Dabei kann, das wird in den aktuellen Auseinandersetzungen sichtbar, Europa nur von unten verändert werden. Macron musste ein Milliardenprogramm auflegen – und konnte die Proteste doch kaum damit beeinflussen. Aber die Stabilitätskriterien der EU, die eine maximale Verschuldung von Staaten festschreiben, praktisch die deutsche »Schuldenbremse« europäisiert und die Staaten damit weitgehend handlungsunfähig gemacht haben, die werden nun nach Italien auch wieder von Frankreich gerissen. Die Aktionen der Menschen in Frankreich, Österreich und Ungarn sind – neben dem Brexit – dabei, die Europäische Union zu verändern.

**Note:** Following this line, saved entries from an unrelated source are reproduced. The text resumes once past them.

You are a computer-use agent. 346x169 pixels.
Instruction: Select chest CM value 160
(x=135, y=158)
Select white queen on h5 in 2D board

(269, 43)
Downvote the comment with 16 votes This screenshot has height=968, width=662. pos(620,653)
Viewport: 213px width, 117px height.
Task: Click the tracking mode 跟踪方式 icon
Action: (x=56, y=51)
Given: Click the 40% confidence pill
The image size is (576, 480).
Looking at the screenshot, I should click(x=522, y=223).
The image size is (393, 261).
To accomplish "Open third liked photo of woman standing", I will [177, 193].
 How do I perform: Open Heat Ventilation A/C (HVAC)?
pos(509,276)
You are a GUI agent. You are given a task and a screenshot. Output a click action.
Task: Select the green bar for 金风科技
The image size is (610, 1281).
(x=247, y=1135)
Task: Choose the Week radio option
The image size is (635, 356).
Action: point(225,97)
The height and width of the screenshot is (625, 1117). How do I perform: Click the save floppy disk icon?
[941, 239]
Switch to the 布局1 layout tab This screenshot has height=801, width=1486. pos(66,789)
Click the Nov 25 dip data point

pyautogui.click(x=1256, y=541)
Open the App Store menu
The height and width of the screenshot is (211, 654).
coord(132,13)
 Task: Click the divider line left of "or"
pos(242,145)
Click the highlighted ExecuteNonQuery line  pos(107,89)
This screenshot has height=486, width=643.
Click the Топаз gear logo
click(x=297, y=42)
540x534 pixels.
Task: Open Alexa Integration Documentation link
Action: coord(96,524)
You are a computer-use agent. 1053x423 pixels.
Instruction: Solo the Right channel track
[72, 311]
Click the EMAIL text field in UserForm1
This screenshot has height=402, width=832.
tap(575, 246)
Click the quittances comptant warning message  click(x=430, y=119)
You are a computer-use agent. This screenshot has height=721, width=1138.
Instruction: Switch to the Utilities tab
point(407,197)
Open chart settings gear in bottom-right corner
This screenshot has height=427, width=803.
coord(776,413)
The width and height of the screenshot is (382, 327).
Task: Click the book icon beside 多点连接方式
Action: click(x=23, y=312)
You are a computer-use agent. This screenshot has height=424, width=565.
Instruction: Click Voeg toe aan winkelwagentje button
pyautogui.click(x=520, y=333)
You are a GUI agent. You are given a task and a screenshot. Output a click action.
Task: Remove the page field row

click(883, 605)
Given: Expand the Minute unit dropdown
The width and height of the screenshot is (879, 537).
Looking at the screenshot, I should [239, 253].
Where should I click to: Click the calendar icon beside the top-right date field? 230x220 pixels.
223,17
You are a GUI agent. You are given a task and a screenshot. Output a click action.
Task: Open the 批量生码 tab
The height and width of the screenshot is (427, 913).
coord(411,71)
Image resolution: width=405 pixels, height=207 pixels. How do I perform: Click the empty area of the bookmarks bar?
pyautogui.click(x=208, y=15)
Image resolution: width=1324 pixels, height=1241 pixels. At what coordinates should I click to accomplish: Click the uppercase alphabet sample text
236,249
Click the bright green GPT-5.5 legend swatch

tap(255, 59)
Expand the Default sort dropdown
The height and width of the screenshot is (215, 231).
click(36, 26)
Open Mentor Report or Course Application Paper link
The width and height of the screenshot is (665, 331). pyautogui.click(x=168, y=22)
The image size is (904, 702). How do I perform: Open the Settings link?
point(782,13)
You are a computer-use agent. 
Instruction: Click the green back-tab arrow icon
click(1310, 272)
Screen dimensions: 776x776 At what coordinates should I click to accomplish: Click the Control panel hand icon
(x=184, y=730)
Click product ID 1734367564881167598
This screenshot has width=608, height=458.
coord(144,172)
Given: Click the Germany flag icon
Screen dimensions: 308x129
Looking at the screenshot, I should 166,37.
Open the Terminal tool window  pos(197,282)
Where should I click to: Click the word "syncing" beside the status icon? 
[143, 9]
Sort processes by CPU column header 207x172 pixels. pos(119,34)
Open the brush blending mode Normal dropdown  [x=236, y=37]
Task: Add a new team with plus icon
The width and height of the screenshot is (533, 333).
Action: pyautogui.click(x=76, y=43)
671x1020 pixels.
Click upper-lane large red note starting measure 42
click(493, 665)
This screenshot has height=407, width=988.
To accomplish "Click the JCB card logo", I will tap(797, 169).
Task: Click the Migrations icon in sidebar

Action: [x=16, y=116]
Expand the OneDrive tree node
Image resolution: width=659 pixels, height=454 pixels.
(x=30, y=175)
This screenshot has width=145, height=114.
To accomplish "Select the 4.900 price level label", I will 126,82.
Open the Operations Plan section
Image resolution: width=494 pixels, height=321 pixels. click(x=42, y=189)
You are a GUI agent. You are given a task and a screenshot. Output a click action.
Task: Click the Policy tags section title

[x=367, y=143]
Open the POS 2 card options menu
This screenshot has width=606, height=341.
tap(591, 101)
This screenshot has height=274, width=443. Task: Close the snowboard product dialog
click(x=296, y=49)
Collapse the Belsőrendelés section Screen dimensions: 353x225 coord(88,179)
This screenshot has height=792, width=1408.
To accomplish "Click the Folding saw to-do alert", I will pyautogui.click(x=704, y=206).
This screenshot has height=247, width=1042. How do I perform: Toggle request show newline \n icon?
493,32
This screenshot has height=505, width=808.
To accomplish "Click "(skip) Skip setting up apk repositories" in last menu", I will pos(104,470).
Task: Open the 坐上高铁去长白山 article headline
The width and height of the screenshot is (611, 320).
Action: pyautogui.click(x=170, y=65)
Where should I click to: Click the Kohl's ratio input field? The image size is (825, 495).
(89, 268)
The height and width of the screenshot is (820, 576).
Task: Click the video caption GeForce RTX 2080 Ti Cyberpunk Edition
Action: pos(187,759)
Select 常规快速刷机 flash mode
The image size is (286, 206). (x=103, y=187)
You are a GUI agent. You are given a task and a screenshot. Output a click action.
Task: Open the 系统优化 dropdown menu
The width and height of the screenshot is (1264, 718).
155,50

Hierzulande wird analysiert und debattiert, vor dem Betreten des Rasens gewarnt, während in Frankreich, Österreich und Ungarn die Rechten innerhalb und außerhalb der Regierung durch vielfältigen Protest isoliert werden. Das Denken und Reden über die Novemberrevolution vor 100 Jahren scheint nicht mehr als ein romantischer Rückblick – weder die Abwiegelei des DGB-Chefs noch der Appell der linken Fraktionsvorsitzenden aufzustehen ändern etwas an dieser äußerlichen Ruhe im Land. Es bedarf breiter Bündnisse wie der die #unteilbar-Demo gegen repressive Polizeigesetze, um eine größere Anzahl von Menschen runter vom Sofa auf die Straße zu mobilisieren.

 

Erst wenn wir aufhören, unter unseren Verhältnissen zu leben, wenn wir uns unseren Teil am Reichtum des Landes holen, wenn wir die ökonomischen Ungleichgewichte in Europa verändern, ist Aussicht auf ein Zusammenführen der emanzipatorischen Proteste in Europa! Es könnte im Jahr 2019 alles schlimmer kommen – es könnte aber auch alles besser werden!